Johnson & Johnson—one of the biggest and richest companies in the world—last year faced over 38,000 lawsuits alleging that its talc-based baby powder contained asbestos and caused ovarian cancer and mesothelioma. Johnson & Johnson followed the Koch Industries model, and hatched a shell company that took on the talc liability and filed for bankruptcy. Johnson & Johnson now seeks a stay of all those claims, pending bankruptcy proceedings.

This move presents four big concerns:

First, it violates the fundamental principle of bankruptcy that a company is forgiven its debts but it must offer up all its assets to creditors. Then it gets a fresh start. The Texas Two-Step separates the assets from the liabilities in violation of this basic principle.

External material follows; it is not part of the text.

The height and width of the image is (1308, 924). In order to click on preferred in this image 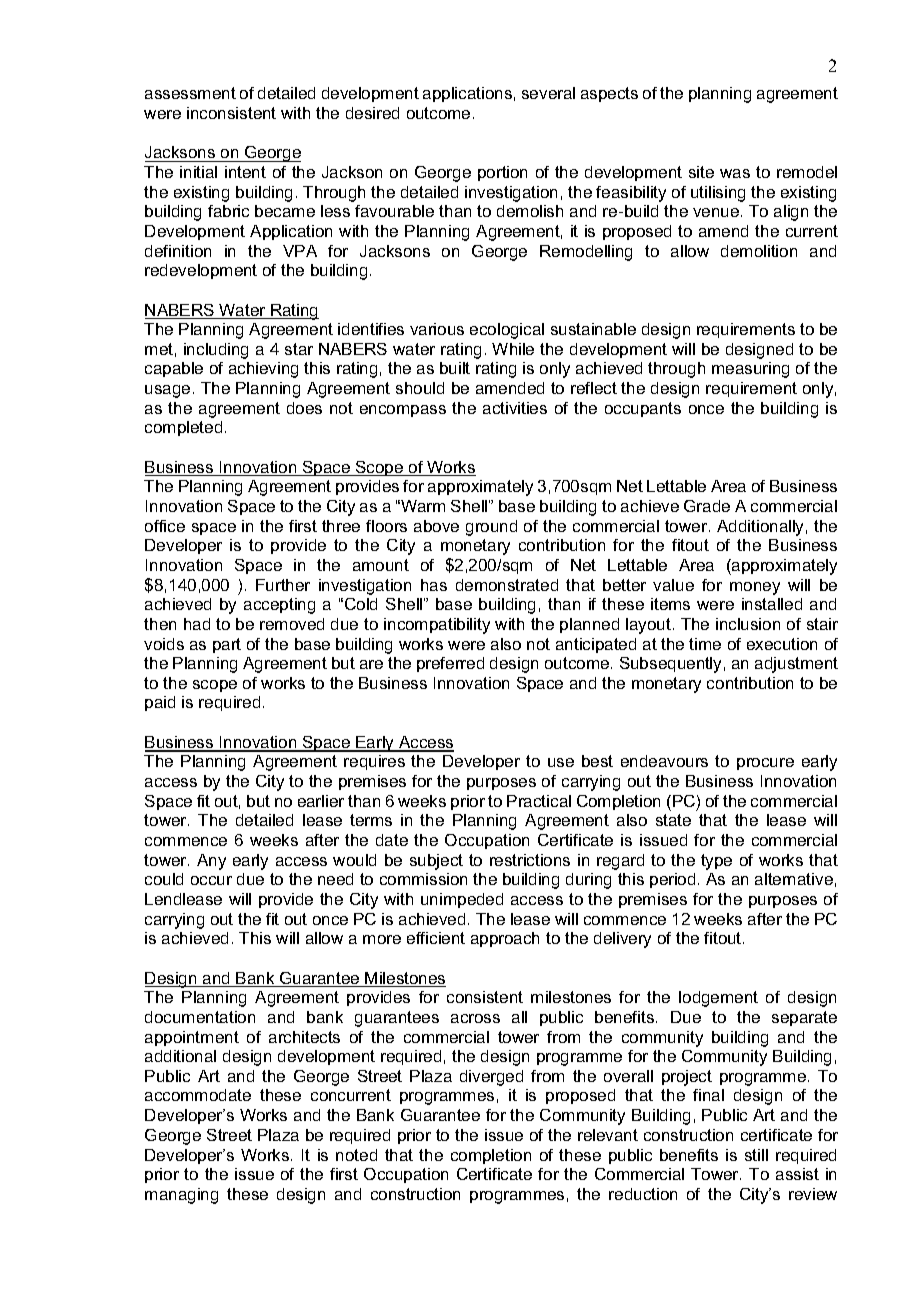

Second, it denies people their day in court. The civil jury has been a bastion of individual rights throughout our history, allowing people a vital check on the most powerful forces arrayed against them. The Texas Two-Step denies victims a jury of their peers, defeating the Seventh Amendment in our Bill of Rights.

Third, it encourages forum-shopping. Johnson & Johnson had no particular reason to file for bankruptcy in North Carolina; in fact, Johnson & Johnson’s Texan liability shell only existed for two days before it filed bankruptcy. Outcomes in court should not be determined by strategic forum shopping.

Finally, the Texas Two-Step mires victims in protracted proceedings, robbing them of precious time. Asbestos victims can die of mesothelioma and other types of cancers before their claims are heard. That is a blot on our legal system.

So far, this trick has hit asbestos victims, but once this Two-Step strategy catches on, it could deprive all sorts of victims of the compensation they’re due, and undermine the integrity of other creditor-debtor relationships. Hiding assets in a bankruptcy is a serious wrong; the Texas Two-Step uses a trick of corporate law to hide assets in plain view, with courts’ connivance.

I thank Senator Kennedy for his bipartisan approach to this hearing. I hope that we can work in a bipartisan fashion to address this abuse of our bankruptcy process and to make sure that injured victims get their day in court as our constitution entitles them to.